Item-finding listing
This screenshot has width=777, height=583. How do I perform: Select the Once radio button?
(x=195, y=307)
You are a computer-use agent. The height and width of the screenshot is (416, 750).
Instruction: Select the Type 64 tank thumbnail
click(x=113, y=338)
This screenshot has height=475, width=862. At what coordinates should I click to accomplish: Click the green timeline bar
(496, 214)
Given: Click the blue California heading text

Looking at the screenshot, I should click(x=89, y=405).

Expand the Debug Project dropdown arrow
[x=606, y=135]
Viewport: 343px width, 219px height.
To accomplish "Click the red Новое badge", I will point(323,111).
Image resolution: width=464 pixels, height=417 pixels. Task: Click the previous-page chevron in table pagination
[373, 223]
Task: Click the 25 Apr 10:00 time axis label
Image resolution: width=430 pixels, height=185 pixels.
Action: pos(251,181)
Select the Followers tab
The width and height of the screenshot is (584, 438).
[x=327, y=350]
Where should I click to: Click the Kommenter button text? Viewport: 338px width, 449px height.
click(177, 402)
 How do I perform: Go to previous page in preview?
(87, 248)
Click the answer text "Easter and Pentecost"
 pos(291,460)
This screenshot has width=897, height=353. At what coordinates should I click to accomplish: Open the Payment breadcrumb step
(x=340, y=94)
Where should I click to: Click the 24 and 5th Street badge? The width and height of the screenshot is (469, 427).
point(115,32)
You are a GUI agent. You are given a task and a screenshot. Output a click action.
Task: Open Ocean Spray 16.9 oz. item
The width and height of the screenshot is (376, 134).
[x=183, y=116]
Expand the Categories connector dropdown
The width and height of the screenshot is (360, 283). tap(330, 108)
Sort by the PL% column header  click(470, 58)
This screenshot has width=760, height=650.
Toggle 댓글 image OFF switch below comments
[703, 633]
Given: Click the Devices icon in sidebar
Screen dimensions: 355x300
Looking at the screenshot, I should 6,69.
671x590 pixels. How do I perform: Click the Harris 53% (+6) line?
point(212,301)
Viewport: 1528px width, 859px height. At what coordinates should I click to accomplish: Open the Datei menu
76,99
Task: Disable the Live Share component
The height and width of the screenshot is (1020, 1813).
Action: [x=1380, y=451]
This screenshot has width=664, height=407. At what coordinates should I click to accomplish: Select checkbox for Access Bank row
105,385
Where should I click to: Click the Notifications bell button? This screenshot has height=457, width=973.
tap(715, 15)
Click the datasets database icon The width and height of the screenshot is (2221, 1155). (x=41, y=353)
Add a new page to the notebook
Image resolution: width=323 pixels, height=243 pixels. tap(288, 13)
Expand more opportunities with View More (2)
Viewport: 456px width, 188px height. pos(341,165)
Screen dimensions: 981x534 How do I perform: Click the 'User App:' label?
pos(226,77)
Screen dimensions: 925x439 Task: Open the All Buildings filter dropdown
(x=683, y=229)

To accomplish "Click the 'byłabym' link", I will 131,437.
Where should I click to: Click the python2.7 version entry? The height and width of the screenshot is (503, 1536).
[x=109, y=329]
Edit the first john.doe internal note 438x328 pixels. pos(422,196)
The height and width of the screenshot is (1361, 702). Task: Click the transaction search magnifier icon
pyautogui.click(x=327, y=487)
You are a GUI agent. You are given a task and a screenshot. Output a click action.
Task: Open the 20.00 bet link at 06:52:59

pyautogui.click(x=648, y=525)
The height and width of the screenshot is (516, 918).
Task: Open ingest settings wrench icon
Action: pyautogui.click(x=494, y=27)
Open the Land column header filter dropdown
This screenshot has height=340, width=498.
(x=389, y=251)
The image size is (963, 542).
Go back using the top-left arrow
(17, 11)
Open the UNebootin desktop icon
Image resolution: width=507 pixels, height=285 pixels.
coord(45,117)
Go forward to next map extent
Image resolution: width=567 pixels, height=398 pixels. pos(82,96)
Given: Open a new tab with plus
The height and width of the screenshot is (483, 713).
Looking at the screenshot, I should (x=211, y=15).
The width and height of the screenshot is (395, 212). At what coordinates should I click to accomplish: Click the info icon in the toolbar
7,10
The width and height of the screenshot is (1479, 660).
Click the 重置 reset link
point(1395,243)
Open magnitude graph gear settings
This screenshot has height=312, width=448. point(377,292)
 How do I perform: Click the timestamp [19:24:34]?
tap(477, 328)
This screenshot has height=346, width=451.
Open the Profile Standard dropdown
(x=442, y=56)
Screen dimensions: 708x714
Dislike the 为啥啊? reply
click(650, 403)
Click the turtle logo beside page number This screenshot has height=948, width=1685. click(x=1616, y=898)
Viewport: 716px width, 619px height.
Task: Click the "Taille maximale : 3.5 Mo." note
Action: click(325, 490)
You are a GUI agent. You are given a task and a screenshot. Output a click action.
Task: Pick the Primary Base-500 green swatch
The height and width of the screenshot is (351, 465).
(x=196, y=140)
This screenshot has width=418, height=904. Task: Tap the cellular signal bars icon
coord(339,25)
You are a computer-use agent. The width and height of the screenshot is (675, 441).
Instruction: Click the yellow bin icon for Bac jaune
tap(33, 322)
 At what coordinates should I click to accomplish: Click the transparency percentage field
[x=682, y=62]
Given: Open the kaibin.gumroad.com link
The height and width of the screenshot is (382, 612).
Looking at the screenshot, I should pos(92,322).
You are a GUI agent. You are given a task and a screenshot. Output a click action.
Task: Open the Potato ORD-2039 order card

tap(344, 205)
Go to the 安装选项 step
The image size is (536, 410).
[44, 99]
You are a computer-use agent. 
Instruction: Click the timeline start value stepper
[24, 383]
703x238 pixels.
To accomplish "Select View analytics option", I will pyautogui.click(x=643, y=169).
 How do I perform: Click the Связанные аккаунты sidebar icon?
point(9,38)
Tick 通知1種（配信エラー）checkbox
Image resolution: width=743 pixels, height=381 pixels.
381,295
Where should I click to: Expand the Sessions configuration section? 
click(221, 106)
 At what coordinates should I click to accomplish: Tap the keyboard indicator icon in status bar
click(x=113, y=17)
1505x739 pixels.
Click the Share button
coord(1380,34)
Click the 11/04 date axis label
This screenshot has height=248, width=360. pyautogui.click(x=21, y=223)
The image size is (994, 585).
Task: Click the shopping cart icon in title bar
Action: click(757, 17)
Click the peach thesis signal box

__Task prompt__:
Express every line of the listing above as a JSON list of strings, one string per line, leaving out blank lines.

__Exercise output__:
[
  "This screenshot has width=777, height=583. How do I perform: Select the Once radio button?",
  "(x=195, y=307)",
  "You are a computer-use agent. The height and width of the screenshot is (416, 750).",
  "Instruction: Select the Type 64 tank thumbnail",
  "click(x=113, y=338)",
  "This screenshot has height=475, width=862. At what coordinates should I click to accomplish: Click the green timeline bar",
  "(496, 214)",
  "Given: Click the blue California heading text",
  "Looking at the screenshot, I should click(x=89, y=405).",
  "Expand the Debug Project dropdown arrow",
  "[x=606, y=135]",
  "Viewport: 343px width, 219px height.",
  "To accomplish \"Click the red Новое badge\", I will point(323,111).",
  "Image resolution: width=464 pixels, height=417 pixels. Task: Click the previous-page chevron in table pagination",
  "[373, 223]",
  "Task: Click the 25 Apr 10:00 time axis label",
  "Image resolution: width=430 pixels, height=185 pixels.",
  "Action: pos(251,181)",
  "Select the Followers tab",
  "The width and height of the screenshot is (584, 438).",
  "[x=327, y=350]",
  "Where should I click to: Click the Kommenter button text? Viewport: 338px width, 449px height.",
  "click(177, 402)",
  " How do I perform: Go to previous page in preview?",
  "(87, 248)",
  "Click the answer text \"Easter and Pentecost\"",
  " pos(291,460)",
  "This screenshot has width=897, height=353. At what coordinates should I click to accomplish: Open the Payment breadcrumb step",
  "(x=340, y=94)",
  "Where should I click to: Click the 24 and 5th Street badge? The width and height of the screenshot is (469, 427).",
  "point(115,32)",
  "You are a GUI agent. You are given a task and a screenshot. Output a click action.",
  "Task: Open Ocean Spray 16.9 oz. item",
  "The width and height of the screenshot is (376, 134).",
  "[x=183, y=116]",
  "Expand the Categories connector dropdown",
  "The width and height of the screenshot is (360, 283). tap(330, 108)",
  "Sort by the PL% column header  click(470, 58)",
  "This screenshot has width=760, height=650.",
  "Toggle 댓글 image OFF switch below comments",
  "[703, 633]",
  "Given: Click the Devices icon in sidebar",
  "Screen dimensions: 355x300",
  "Looking at the screenshot, I should 6,69.",
  "671x590 pixels. How do I perform: Click the Harris 53% (+6) line?",
  "point(212,301)",
  "Viewport: 1528px width, 859px height. At what coordinates should I click to accomplish: Open the Datei menu",
  "76,99",
  "Task: Disable the Live Share component",
  "The height and width of the screenshot is (1020, 1813).",
  "Action: [x=1380, y=451]",
  "This screenshot has width=664, height=407. At what coordinates should I click to accomplish: Select checkbox for Access Bank row",
  "105,385",
  "Where should I click to: Click the Notifications bell button? This screenshot has height=457, width=973.",
  "tap(715, 15)",
  "Click the datasets database icon The width and height of the screenshot is (2221, 1155). (x=41, y=353)",
  "Add a new page to the notebook",
  "Image resolution: width=323 pixels, height=243 pixels. tap(288, 13)",
  "Expand more opportunities with View More (2)",
  "Viewport: 456px width, 188px height. pos(341,165)",
  "Screen dimensions: 981x534 How do I perform: Click the 'User App:' label?",
  "pos(226,77)",
  "Screen dimensions: 925x439 Task: Open the All Buildings filter dropdown",
  "(x=683, y=229)",
  "To accomplish \"Click the 'byłabym' link\", I will 131,437.",
  "Where should I click to: Click the python2.7 version entry? The height and width of the screenshot is (503, 1536).",
  "[x=109, y=329]",
  "Edit the first john.doe internal note 438x328 pixels. pos(422,196)",
  "The height and width of the screenshot is (1361, 702). Task: Click the transaction search magnifier icon",
  "pyautogui.click(x=327, y=487)",
  "You are a GUI agent. You are given a task and a screenshot. Output a click action.",
  "Task: Open the 20.00 bet link at 06:52:59",
  "pyautogui.click(x=648, y=525)",
  "The height and width of the screenshot is (516, 918).",
  "Task: Open ingest settings wrench icon",
  "Action: pyautogui.click(x=494, y=27)",
  "Open the Land column header filter dropdown",
  "This screenshot has height=340, width=498.",
  "(x=389, y=251)",
  "The image size is (963, 542).",
  "Go back using the top-left arrow",
  "(17, 11)",
  "Open the UNebootin desktop icon",
  "Image resolution: width=507 pixels, height=285 pixels.",
  "coord(45,117)",
  "Go forward to next map extent",
  "Image resolution: width=567 pixels, height=398 pixels. pos(82,96)",
  "Given: Open a new tab with plus",
  "The height and width of the screenshot is (483, 713).",
  "Looking at the screenshot, I should (x=211, y=15).",
  "The width and height of the screenshot is (395, 212). At what coordinates should I click to accomplish: Click the info icon in the toolbar",
  "7,10",
  "The width and height of the screenshot is (1479, 660).",
  "Click the 重置 reset link",
  "point(1395,243)",
  "Open magnitude graph gear settings",
  "This screenshot has height=312, width=448. point(377,292)",
  " How do I perform: Click the timestamp [19:24:34]?",
  "tap(477, 328)",
  "This screenshot has height=346, width=451.",
  "Open the Profile Standard dropdown",
  "(x=442, y=56)",
  "Screen dimensions: 708x714",
  "Dislike the 为啥啊? reply",
  "click(650, 403)",
  "Click the turtle logo beside page number This screenshot has height=948, width=1685. click(x=1616, y=898)",
  "Viewport: 716px width, 619px height.",
  "Task: Click the \"Taille maximale : 3.5 Mo.\" note",
  "Action: click(325, 490)",
  "You are a GUI agent. You are given a task and a screenshot. Output a click action.",
  "Task: Pick the Primary Base-500 green swatch",
  "The height and width of the screenshot is (351, 465).",
  "(x=196, y=140)",
  "This screenshot has width=418, height=904. Task: Tap the cellular signal bars icon",
  "coord(339,25)",
  "You are a computer-use agent. The width and height of the screenshot is (675, 441).",
  "Instruction: Click the yellow bin icon for Bac jaune",
  "tap(33, 322)",
  " At what coordinates should I click to accomplish: Click the transparency percentage field",
  "[x=682, y=62]",
  "Given: Open the kaibin.gumroad.com link",
  "The height and width of the screenshot is (382, 612).",
  "Looking at the screenshot, I should pos(92,322).",
  "You are a GUI agent. You are given a task and a screenshot. Output a click action.",
  "Task: Open the Potato ORD-2039 order card",
  "tap(344, 205)",
  "Go to the 安装选项 step",
  "The image size is (536, 410).",
  "[44, 99]",
  "You are a computer-use agent. ",
  "Instruction: Click the timeline start value stepper",
  "[24, 383]",
  "703x238 pixels.",
  "To accomplish \"Select View analytics option\", I will pyautogui.click(x=643, y=169).",
  " How do I perform: Click the Связанные аккаунты sidebar icon?",
  "point(9,38)",
  "Tick 通知1種（配信エラー）checkbox",
  "Image resolution: width=743 pixels, height=381 pixels.",
  "381,295",
  "Where should I click to: Expand the Sessions configuration section? ",
  "click(221, 106)",
  " At what coordinates should I click to accomplish: Tap the keyboard indicator icon in status bar",
  "click(x=113, y=17)",
  "1505x739 pixels.",
  "Click the Share button",
  "coord(1380,34)",
  "Click the 11/04 date axis label",
  "This screenshot has height=248, width=360. pyautogui.click(x=21, y=223)",
  "The image size is (994, 585).",
  "Task: Click the shopping cart icon in title bar",
  "Action: click(757, 17)",
  "Click the peach thesis signal box"
]